Yesterday evening while I was relaxing at home from a long day at work I saw that the kitchen light kinda dimmed and then went off. My stepson told me that he lost power in his room and so did my son. I'm not sure if both their rooms were completely out of power but I'm almost certain that in my sons room one outlet went out. I went to the basement and also noticed that the light in the panel room is also out so I looked for the tripped breaker and turned it all the way off then all the way on. This gave me power for a second or two then I heard a noise coming from the breaker I just reset. The breaker wasn't tripped at all but I still didn't have power in the panel room and I have partial power in the boys rooms. In my sons room that outlet that didn't have power now has power if the breaker is on.

I tried to reset the breaker but that didn't do anything and I did check all my breakers and even shut them off one by one and turned them on but still I didn't have full power in kids room or in basement panel room.

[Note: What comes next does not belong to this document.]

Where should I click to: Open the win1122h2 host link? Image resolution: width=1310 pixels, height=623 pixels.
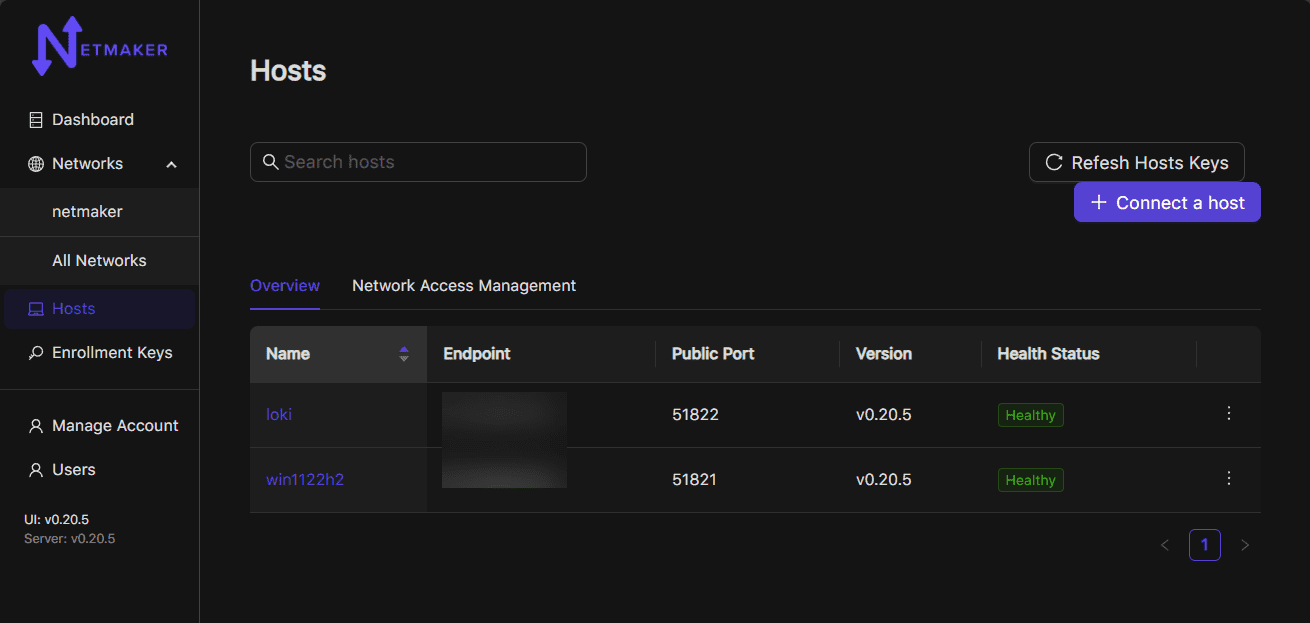point(305,480)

My stepson had a small electrical heater that he never shuts off regardless of how many times I tell him to keep that thing controlled and not have it on high all the time or turn it off when the room gets hot. If that messed up my wiring you best believe he has to pay for an electrician (he's 19) or I'm going to strangle him with the heater cord.

On another note can breakers give partial power? I'm hoping that the fix is an easy and inexpensive one since I have to put out a lot of money (I don't have) on a plumber thanks to my stepdaughter flushing tampons down the toilet. Wtf is wrong with teenagers and listening????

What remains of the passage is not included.